In the event of a default, ArchOver can step in and recover the assets. For any ARs not recoverable under a Secured & Insured loan, ArchOver will call upon the insurance. With Secured & Assigned loans, ArchOver owns the contracts (guaranteed revenue) which are taken as security and can dispose of them if a default occurs.
ArchOver does not currently operate a secondary market allowing investors to buy and sell loan commitments. Investors should be prepared to hold their loans to term.

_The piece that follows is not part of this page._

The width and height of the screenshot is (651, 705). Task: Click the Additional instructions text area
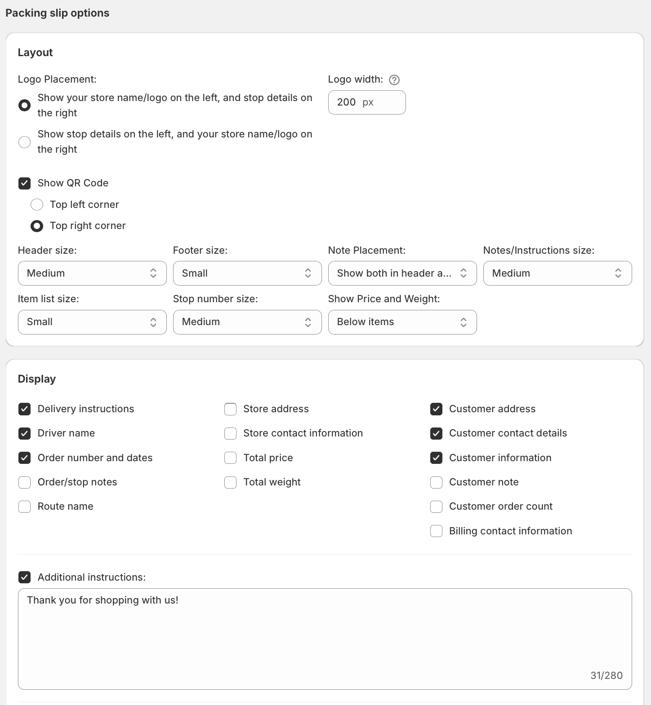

In the event of insolvency, ArchOver’s parent company, Hampden Group, is contractually bound to step in and continue servicing loans. Hampden is a leading provider of management and support services to the insurance market, and has been in operation for over 30 years. Hampden invests in ArchOver, and also invests in borrowers across the platform. Hampden has several subsidiaries and manages in excess of £2bn of insurance assets.